Close examinations had turned up nothing so far, but the surveys still seemed worth making.
And only he could make them. Thanks to his smaller body and broader wings, he could fly much higher than the natives, with or without protection from the cold. A cynical Erthuma might have suggested that he had adopted this search technique to make the fact clear to his companions. This was not true, at least not consciously; the Habranhans were fliers, too, and it had never occurred to Rekchellet to feel for them the ordinary Crotonite contempt for nonflying races. Also, his general attitudes had been bent — twisted, many of his own people said — by long association with Erthumoi like Hugh and Janice Cedar.
But still he soared high, examining the rippled surface below in the light of setting Fafnir, i
gnoring the fact that even he could study the spreading shadows much better from nearby. He also ignored the biting chill, which grew worse as the search carried them farther and farther into the little world’s night hemisphere. Like his companions, he was wearing protective clothing on his body; like them, his wings were uncovered. Unlike theirs, his wings were living tissue, carrying circulating blood, rather than sets of thin, resilient, horny plates which grew only at the roots.
It didn’t matter yet. In flight his body generated plenty of heat; the skin covering his wing membranes was full of insulating air cells, and only by deliberate inflation of the underlying blood vessels could he lose much body heat by that route.
Nearly five kilometers below him and about as far to the east he could see the lights of the truck, lumbering along its planned path. His companions were invisible since they carried no lights, but they would be within a hundred meters of the surface and a kilometer or two of the vehicle, contour-chasing, subjecting every irregularity near the mapped track to the attention of their eyes where possible and their other senses elsewhere.
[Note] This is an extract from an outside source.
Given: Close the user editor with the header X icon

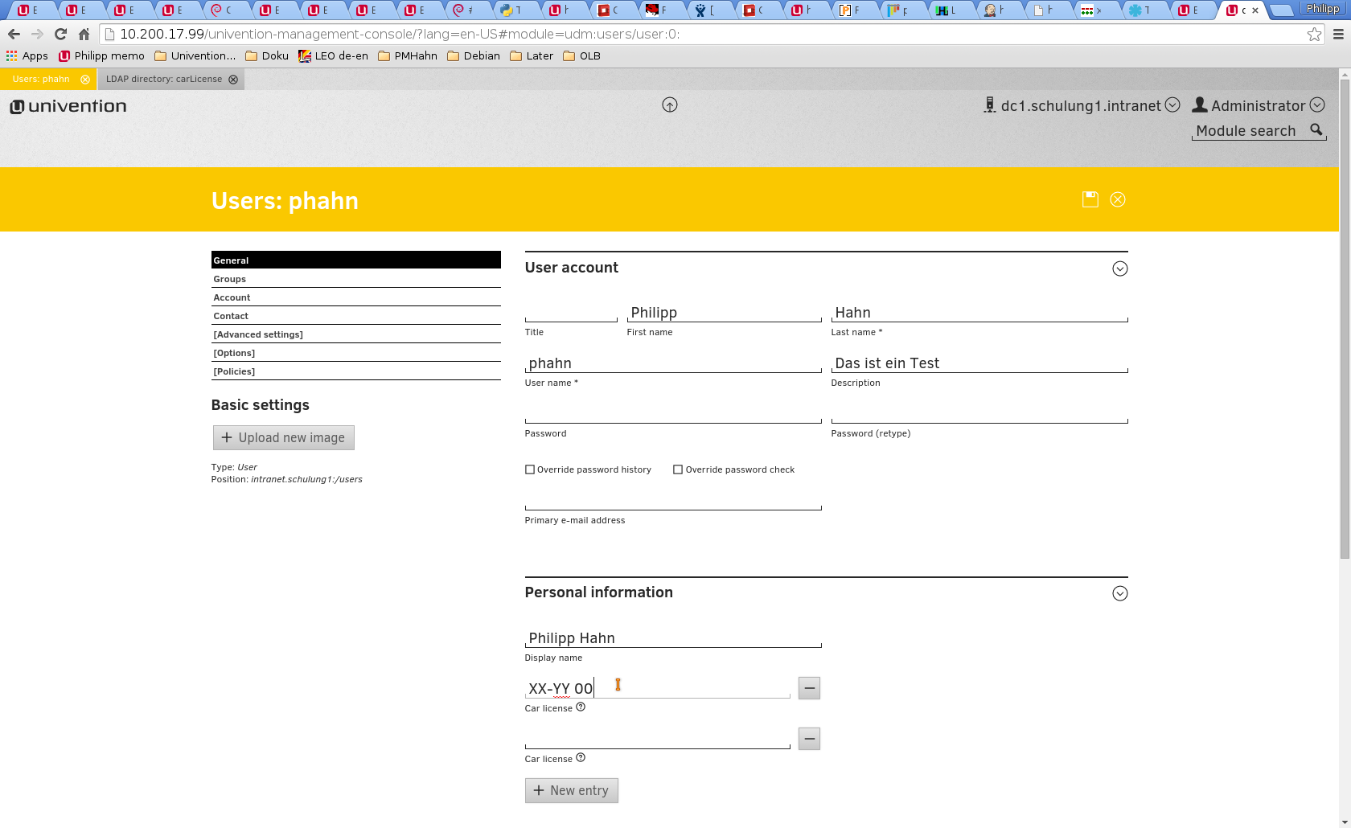Looking at the screenshot, I should click(x=1118, y=199).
So far, they had passed two places where the printout showed sharp changes in direction, but neither of these had revealed any sign that the vehicle had either stopped or discharged anything. Third-Supply-Watcher had also made a careful examination at each site, looking specifically for any hole which might once have contained the frozen Habra body, but she, too, had found nothing.
With all he could see from this height firmly in mind, Rekchellet began to glide downward. He would do more good, until they had traveled another score of kilometers at least, sharing the work of close search. He targeted a hill a good deal higher than most, a few hundred meters to the left of the truck’s intended path, as the center for a new sweep. Presumably the others hadn’t reached it yet. Fafnir and the unmoving stars watched his descent.